To calculate the upthrust (buoyant force) acting on the cylinder, we can use Archimedes' principle, which states that the buoyant force is equal to the weight of the fluid displaced by the object. The volume of the cylinder can be calculated using its height and cross-sectional area. The area

A

of the circular cross-section is given by:

A = \pi \left(\frac{d}{2}\right)^2 = \pi \left(\frac{0.031 \, \text{m}}{2}\right)^2 \approx 7.54 \times 10^{-5} \, \text{m}^2

. The volume

V

of the cylinder is then:

V = A \cdot h \approx 7.54 \times 10^{-5} \, \text{m}^2 \cdot 0.0325 \, \text{m} \approx 2.45 \times 10^{-6} \, \text{m}^3

. The buoyant force

F_b

is then calculated as:

F_b = \rho V g = (1.0 \times 10^3 \, \text{kg/m}^3)(2.45 \times 10^{-6} \, \text{m}^3)(9.81 \, \text{m/s}^2) \approx 0.024 \, \text{N}

. However, the problem states that the upthrust is 0.38 N, which indicates that the cylinder is partially submerged

To find the tension

T

in the string, we can apply the equilibrium condition.

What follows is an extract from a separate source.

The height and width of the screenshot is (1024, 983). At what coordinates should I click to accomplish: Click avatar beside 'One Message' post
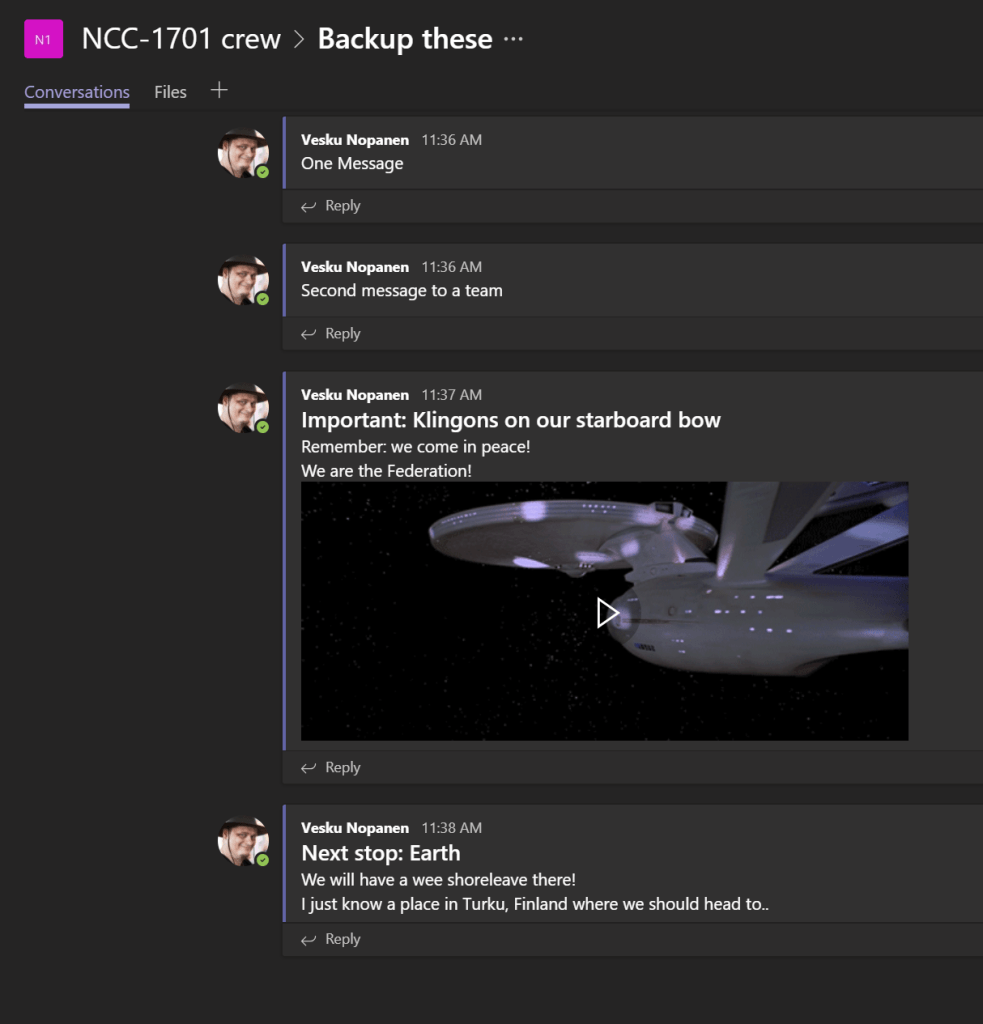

The forces acting on the cylinder are its weight

W = 0.84 \, \text{N}

acting downwards, the buoyant force

F_b

acting upwards, and the tension

T

in the string also acting upwards. The equilibrium condition gives us:

T + F_b = W

. Rearranging this gives us:

T = W - F_b = 0.84 \, \text{N} - 0.38 \, \text{N} = 0.46 \, \text{N}

Answer

0.46 N

Key Concept

Archimedes' Principle: The buoyant force on an object is equal to the weight of the fluid displaced by the object. Equation:

F_b = \rho V g

(Buoyant force equals density times volume times acceleration due to gravity). Static Equilibrium: The net force acting on an object at rest is zero. Equation:

\sum F = 0

Explanation

The calculations show that the height of the cylinder is approximately 0.0325 m, the upthrust acting on the cylinder is 0.38 N, and the tension in the string is 0.46 N, confirming the equilibrium of forces acting on the cylinder.